-------- Source data --------
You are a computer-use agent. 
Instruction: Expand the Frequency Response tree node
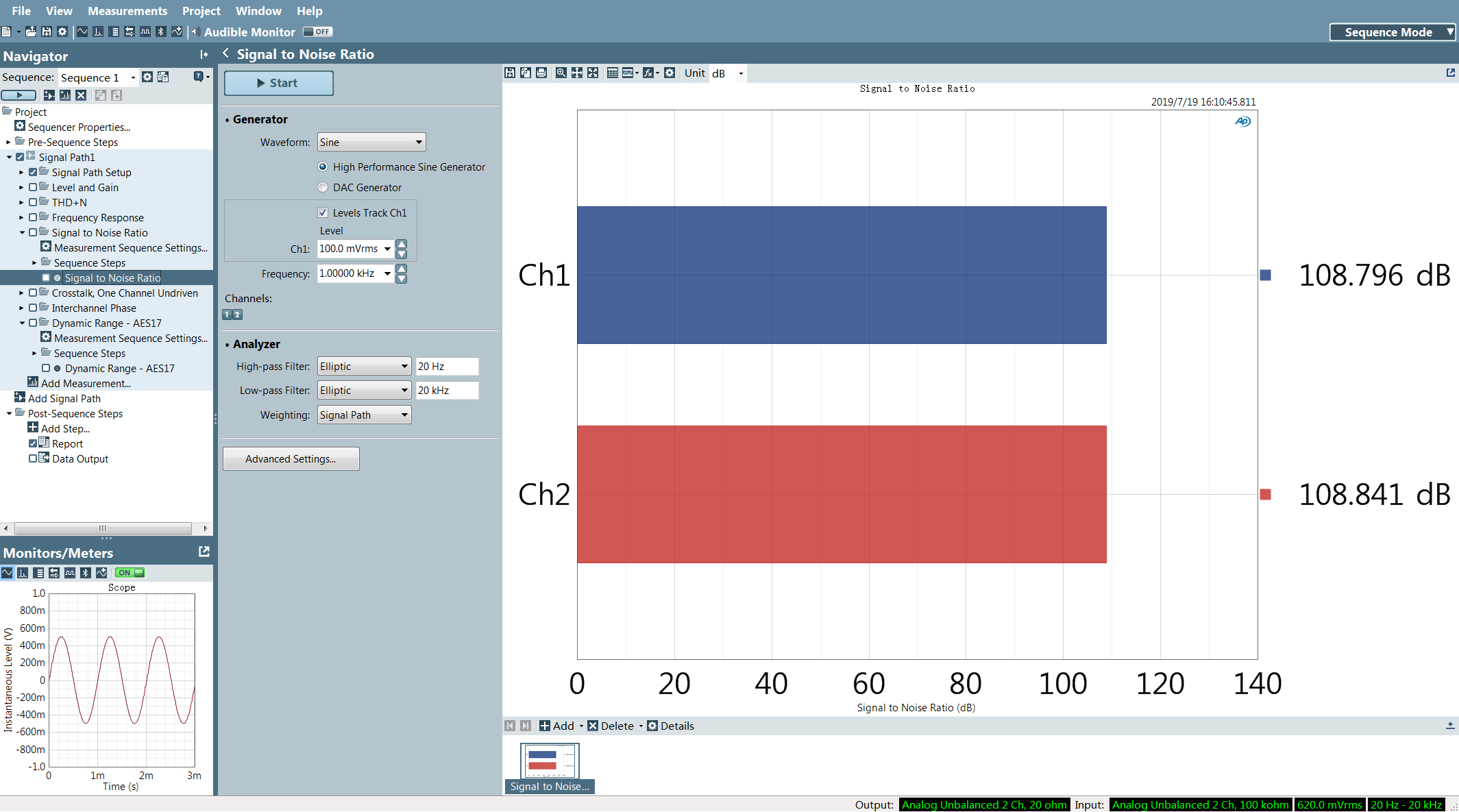21,217
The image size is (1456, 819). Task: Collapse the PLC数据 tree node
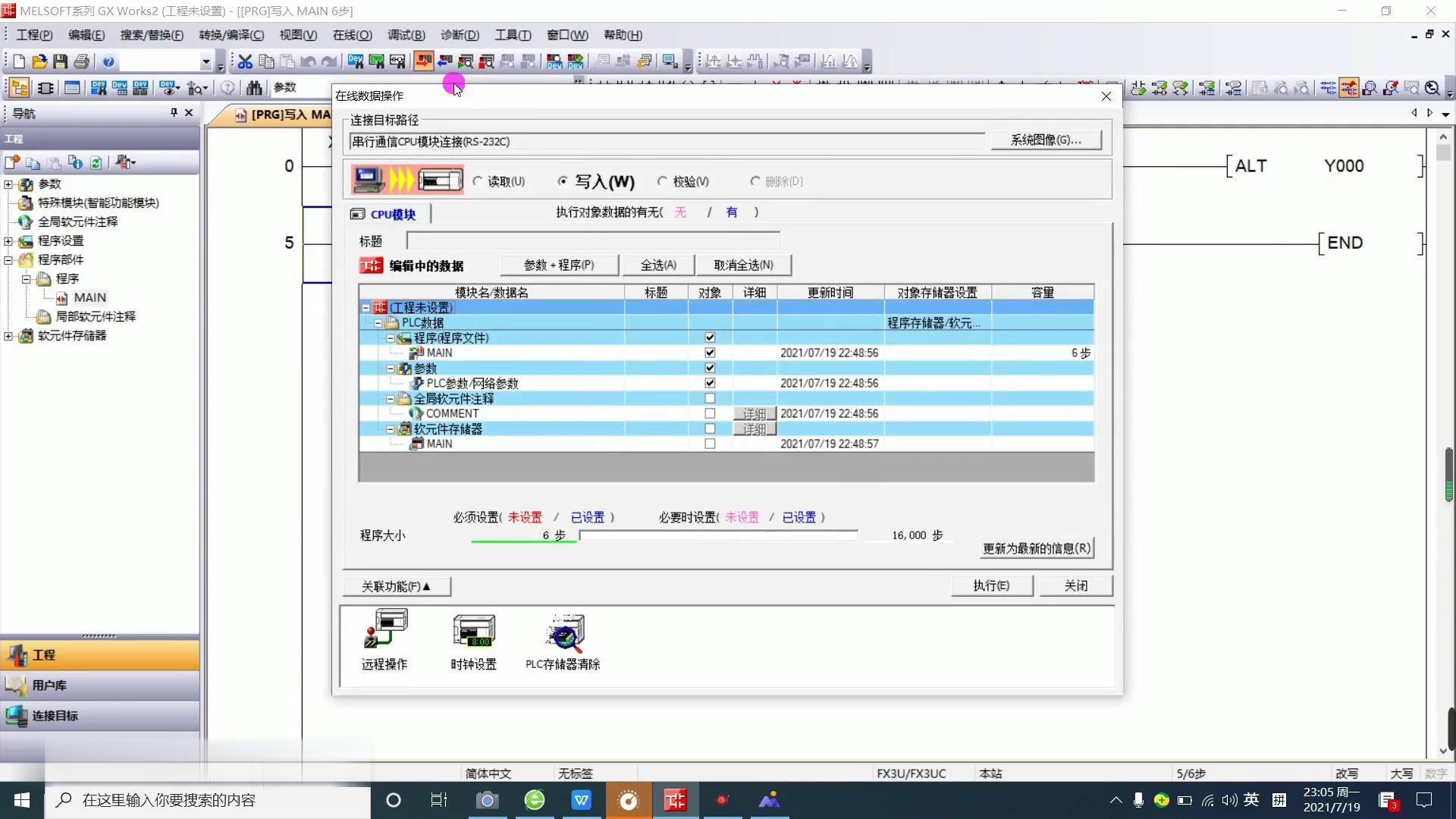[x=378, y=323]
--------
## Exercise:
Repeat exactly the line containing "Instruction: Expand the" and every line after it through the end of the records, and nothing else. Leave the pictures out.

## Response for this exercise:
Instruction: Expand the Frequency Response tree node
21,217
The image size is (1456, 819). Task: Collapse the PLC数据 tree node
[x=378, y=323]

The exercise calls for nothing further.